A aptidão cardiorespiratória (ACR) é reconhecida como indicativo de menor risco de morte em muitas situações de doença, incluindo a HAS. A força muscular é um fator cada vez mais reconhecido para a mesma finalidade e que atua de forma independente da ACR. Os autores comentam que cada vez mais instituições de prestígio recomendam o treinamento resistido (TR) para promoção de saúde e de aptidão. Revisões por meta-análise documentam que o TR pode produzir reduções em repouso de aproximadamente 3,0 mmHg na pressão arterial sistólica e de cerca de 3,5 mmHg na pressão arterial diastólica, sendo os efeitos mais acentuados em pessoas hipertensas. Assim sendo, o TR passou a ser uma indicação para auxiliar no tratamento da HAS e não apenas uma atividade tolerada, nunca contra-indicada.

Muitos estudos estabeleceram uma correlação direta entre a força muscular e a menor ocorrência de mortes por todas as causas, mas não existiam estudos especificando a população de pessoas com HAS.

Entre 1.980 e 2.003, 1.506 homens com idade igual ou superior a 40 anos e com PA maior ou igual 140/90 mmHg foram avaliados periodicamente em parâmetros clínicos e laboratoriais, incluindo um teste de força com 1 RM (uma repetição com carga máxima) no press peitoral e no leg press, e um teste ergométrico máximo para ACR.

Os participantes foram divididos em seis categorias de acordo com o grau de força muscular combinado com o grau de ACR:

1) Força baixa e ACR baixa (considerado o grupo de referência)
2) Força média e ACR baixa
3) Força alta e ACR baixa
4) Força baixa e ACR alta
5) Força média e ACR alta
6) Força alta e ACR alta

Os participantes foram orientados para adotar um estilo de vida saudável, o que incluía bons hábitos alimentares e exercícios regularmente. Não foram considerados os tipos de exercícios realizados e suas características.

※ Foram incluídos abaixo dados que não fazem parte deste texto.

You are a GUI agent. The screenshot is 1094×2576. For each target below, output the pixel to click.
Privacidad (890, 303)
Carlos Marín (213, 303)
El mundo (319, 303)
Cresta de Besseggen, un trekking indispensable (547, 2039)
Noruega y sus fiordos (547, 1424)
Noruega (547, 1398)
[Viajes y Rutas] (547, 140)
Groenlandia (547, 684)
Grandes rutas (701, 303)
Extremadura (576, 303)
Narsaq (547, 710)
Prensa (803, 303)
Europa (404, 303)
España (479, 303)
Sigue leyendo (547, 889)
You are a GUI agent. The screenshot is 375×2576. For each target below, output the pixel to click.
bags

No período de observação ocorreram 183 mortes e foram realizadas as análises estatísticas pertinentes. Uma importante conclusão do presente trabalho é que a força muscular é um importante indicativo para a proteção contra mortes por todas as causas em homens hipertensos, independente da ACR, tal como outros trabalhos mostraram para outras populações:

1) Pessoas com força muscular alta e ACR alta apresentaram risco de morte 51%
menor quando comparadas com o grupo de referência.
2) Pessoas com força muscular alta e ACR baixa apresentaram risco de morte 48%
menor quando comparadas ao grupo de referência.
3) Pessoas com ACR alta e força muscular baixa apresentam risco de morte 37%
menor quando comparadas ao grupo de referência.

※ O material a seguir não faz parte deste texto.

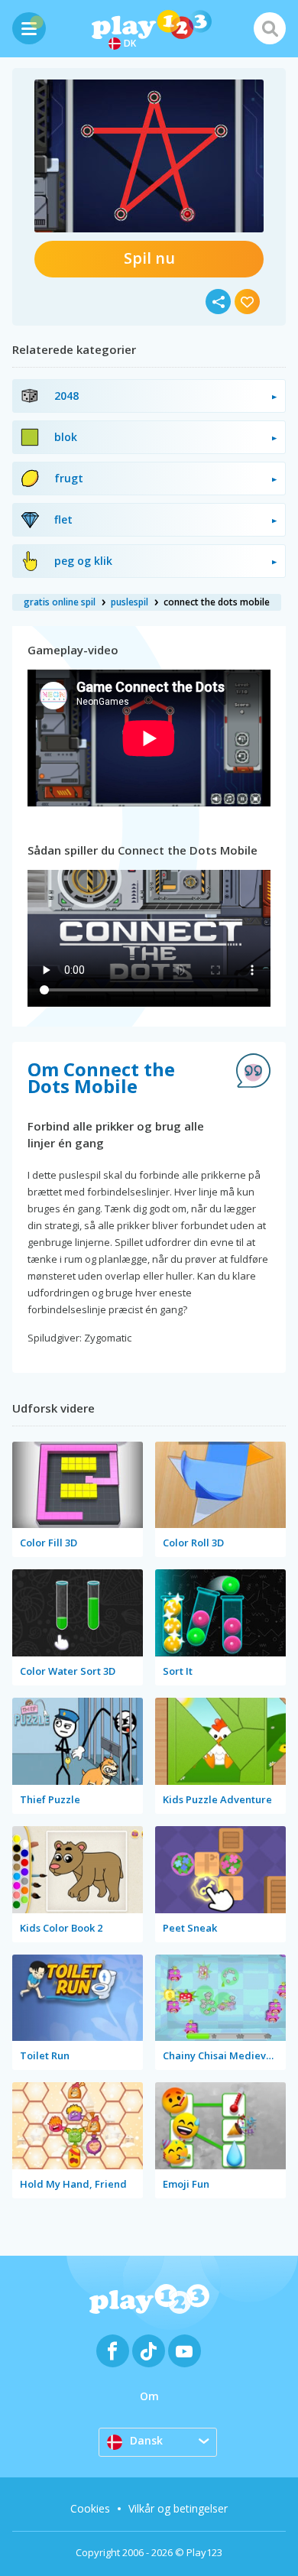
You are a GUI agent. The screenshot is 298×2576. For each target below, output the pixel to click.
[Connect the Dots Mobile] (149, 155)
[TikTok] (148, 2350)
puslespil (129, 601)
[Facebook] (112, 2350)
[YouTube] (184, 2350)
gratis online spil (60, 601)
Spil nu (149, 258)
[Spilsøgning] (270, 28)
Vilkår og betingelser (178, 2508)
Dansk (146, 2440)
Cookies (90, 2508)
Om (149, 2396)
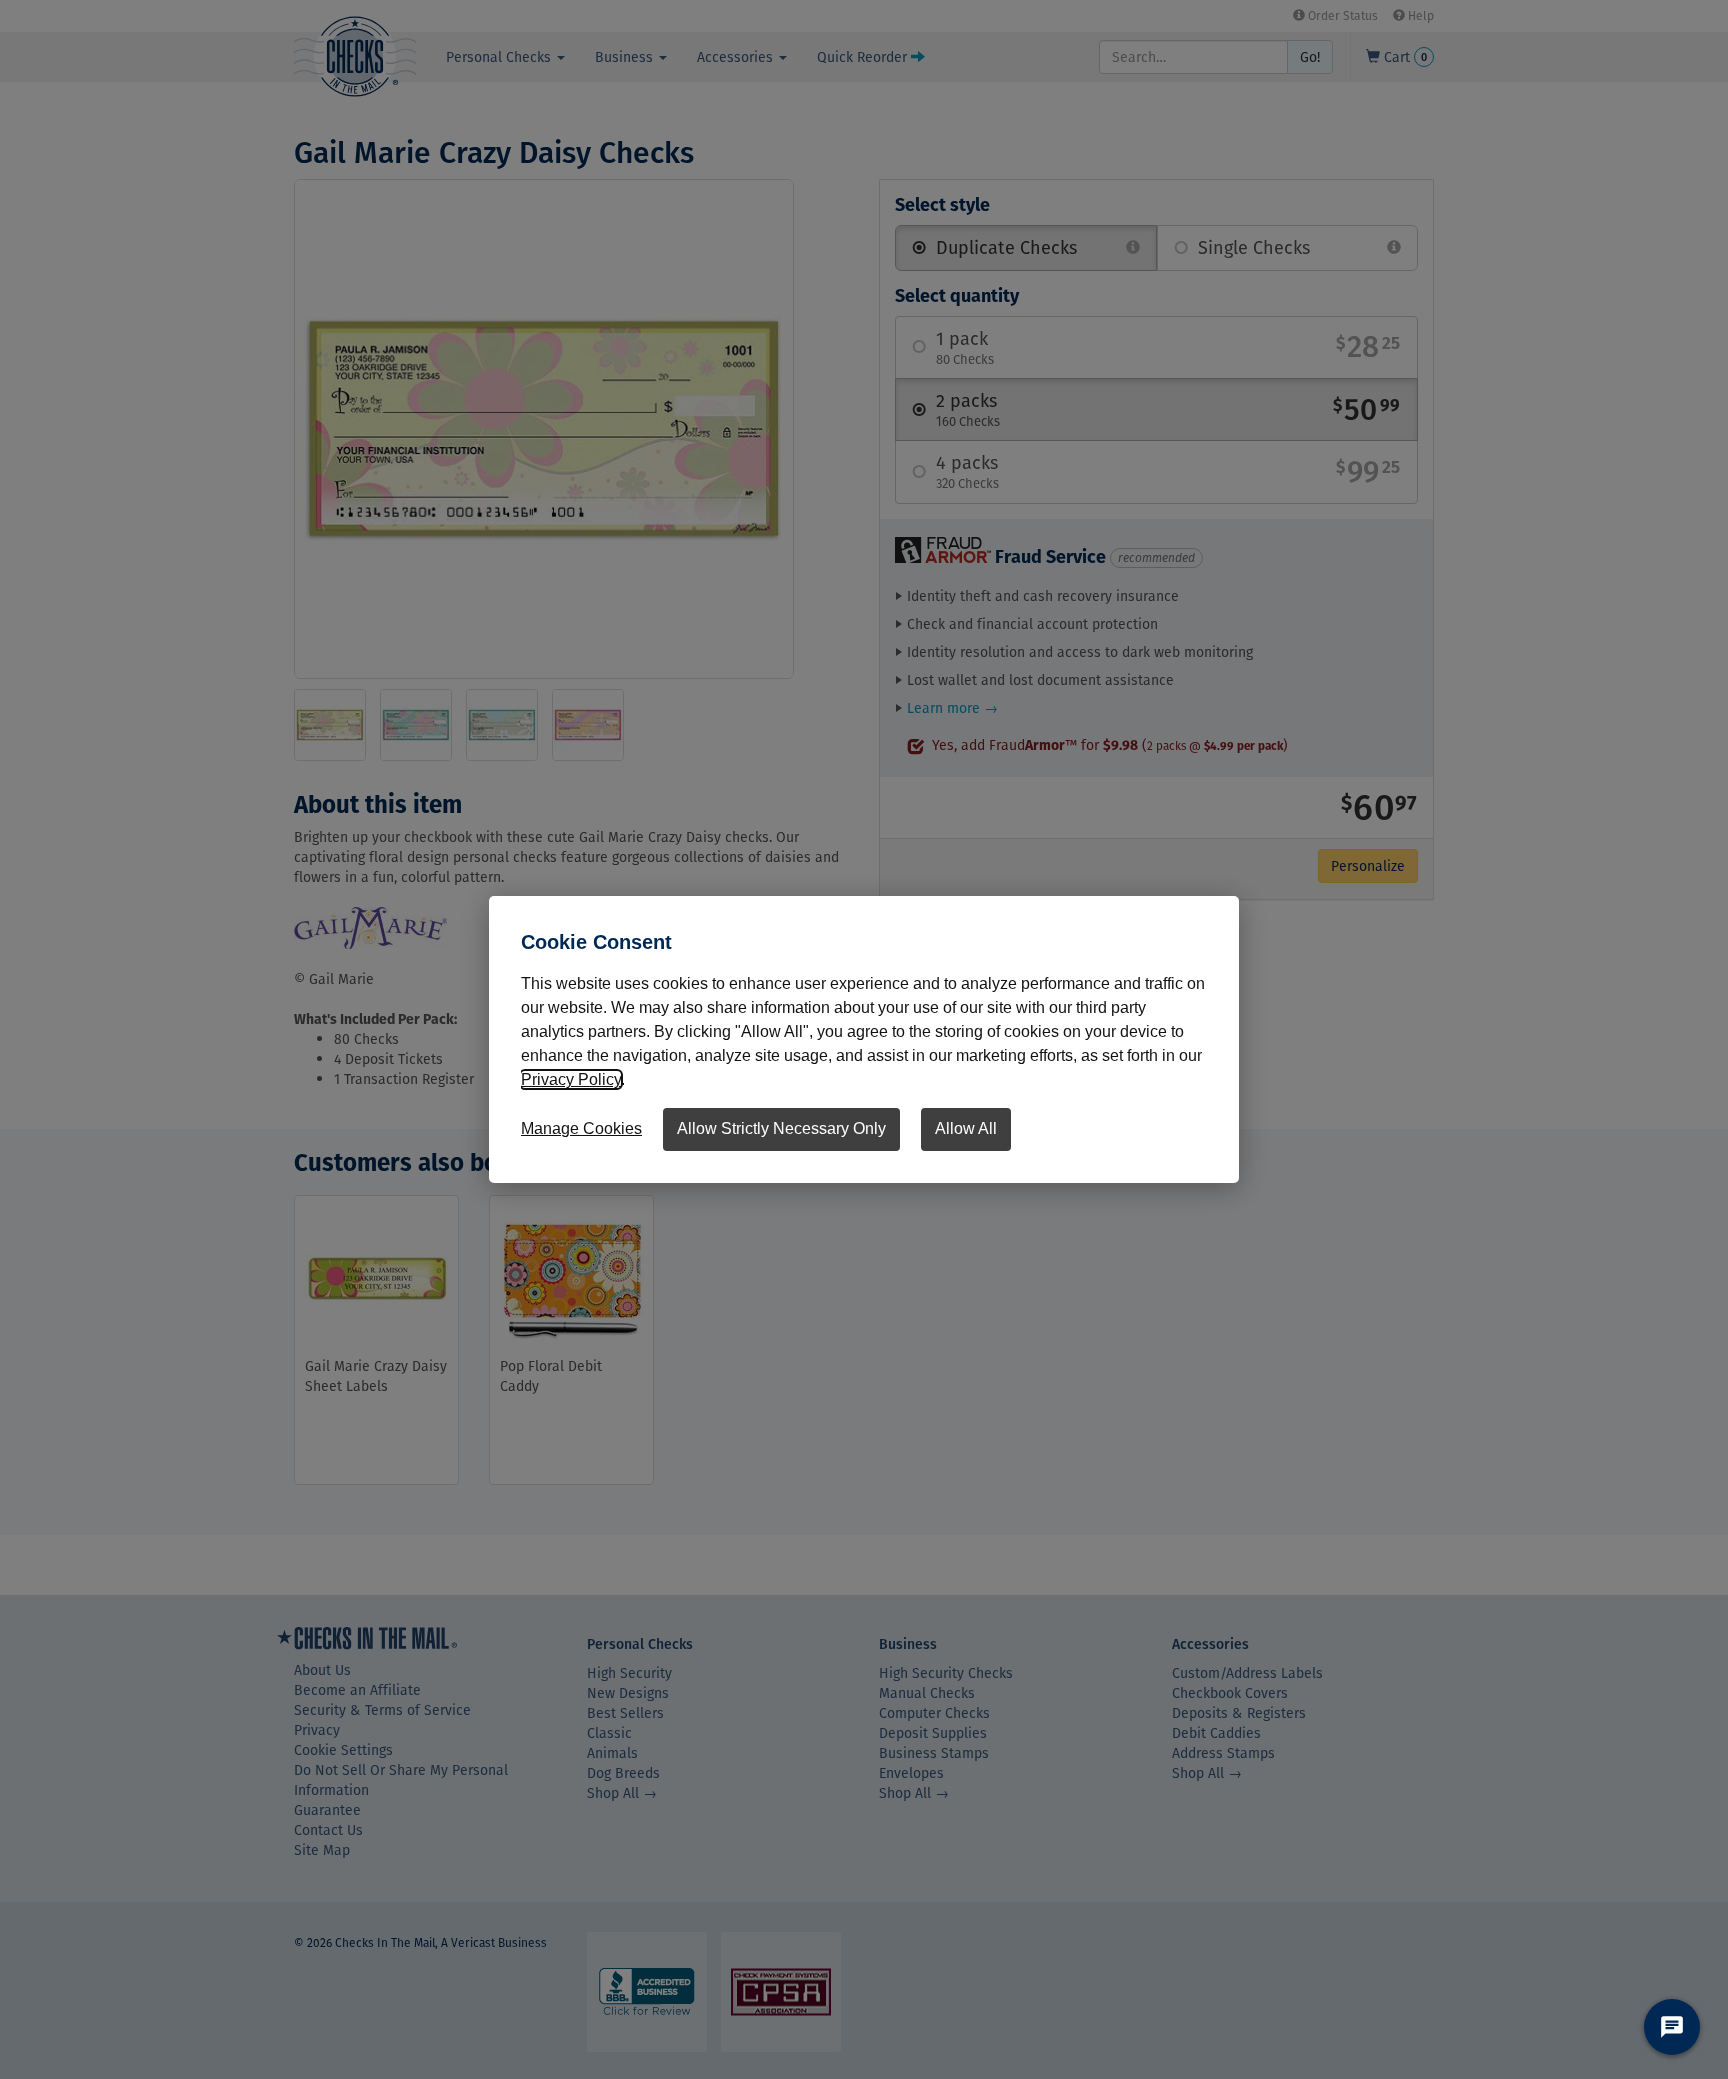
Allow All (966, 1128)
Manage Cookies (581, 1128)
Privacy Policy (571, 1079)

Esta conclusão é uma evidência a favor da hipótese de que os exercícios que aumentam a força muscular (os mais praticados são os exercícios resistidos) estimulam fatores promotores de saúde geral, incluindo a saúde cardiovascular, de forma mais eficiente do que os exercícios contínuos utilizados para melhorar a ACR. O mecanismo de ação mais provável é a atenuação mais eficiente do processo inflamatório basal do organismo sedentário.

Referências bibliográficas, tabelas e gráficos encontram-se no artigo original.